Any possibility that Rita would be held over to be decided with Gall?

Posted by: anonymous | Jun 13, 2007 2:33:20 PM

What's the basis for the "word on the street" prediction of "as many as four opinions"? The Clerk's Office at the Court never states precisely how many opinions will be issued. And I'd be very surprised if they ever coyly hinted to the media, "could be up to four opinions."

A prediction as broad as that will probably turn out to be true, but there doesn't seem to be any basis for it.

Posted by: steve | Jun 13, 2007 2:42:25 PM

Rita will be a 6 to 3 decision upholding a presumption of reasonability for within-guidelines sentences. Scalia will be one of the dissenters.

Posted by: Bruce | Jun 13, 2007 4:03:25 PM

There will be three separate opinions, none of which will command a majority.

* Stevens, Scalia, and Souter (op. by Scalia) will say that there is nothing sacred about the Guidelines. The District Court may read them for as little or as much guidance as it feels they offer, and is bound only by the statutory minimum, the statutory maximum, and the 3553(a) factors. The Court of Appeals can only reverse if: (1) the sentence is contrary to the statutory minimum and maximum, or (2) the sentence is based on a misapprehension that the District Court is somehow bound by anything other than the minimum and the maximum. Parsimony is only a guideline, and to the extent it reflects Congressional intent, it should be noted that when Congress drafted that statute, it also intended that the Guidelines be mandatory. They will vote to affirm.

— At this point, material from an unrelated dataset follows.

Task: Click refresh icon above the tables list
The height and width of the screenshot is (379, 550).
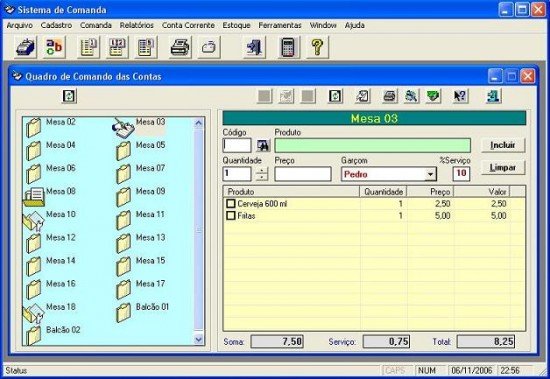Action: tap(69, 96)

* Breyer, Alito, Roberts, and Thomas (op. by Breyer) will say that the Guidelines represent Congress's intent as to the results of the 3553(a) analysis. So long as a Guidelines sentence does not exceed the statutory maximum, it is presumptively correct. A District Court need not explain itself when sentencing within the Guidelines, but must offer either (1) a case-specific justification for a non-Guidelines sentence (see Pho, Eura, and 8 other Circuits), or (2) an explanation of why a different sentence is compelled by a factor that the Guidelines failed to account for, where that failure was not deliberate. They will vote to reverse.

* Justice Kennedy will concur in the first opinion without explanation, wax eloquent about the mysteries of life, quote extensively from Kafka and Dostoyevsky, and explain that as our society evolves toward a more just future, so too must our sentencing practices.

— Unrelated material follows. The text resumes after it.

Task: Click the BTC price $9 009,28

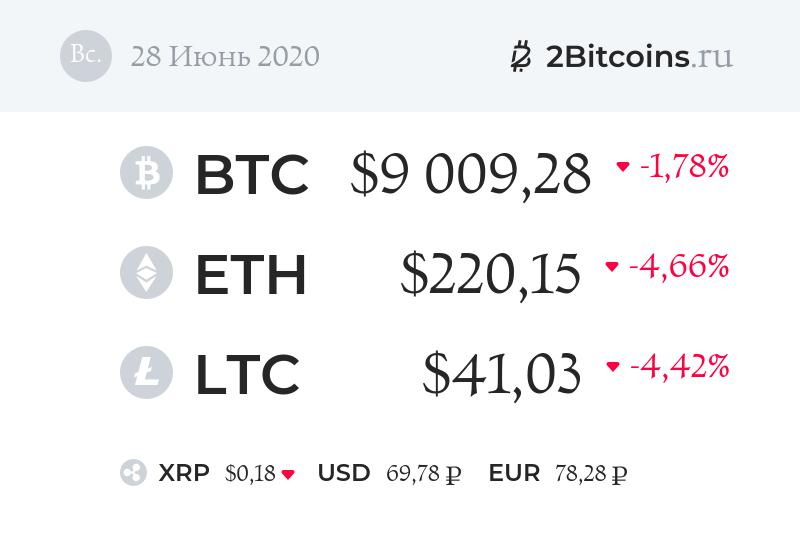Action: [x=470, y=174]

Justice Ginsburg will join all three opinions without explanation.

The result will be 5 votes to affirm (Stevens, Scalia, Souter, Kennedy, Ginsburg) and 5 to reverse (Roberts, Alito, Breyer, Thomas, Ginsburg), and the result will be an affirmance.

Posted by: tea leaf reader | Jun 13, 2007 4:13:37 PM

I predict the Court will affirm in Rita, though I have no prediction as to the reasoning or the lineup of justices. I would not be surprised to see a plurality opinion.

Posted by: Marc Shepherd | Jun 13, 2007 4:48:16 PM

"Justice Ginsburg will join all three opinions without explanation."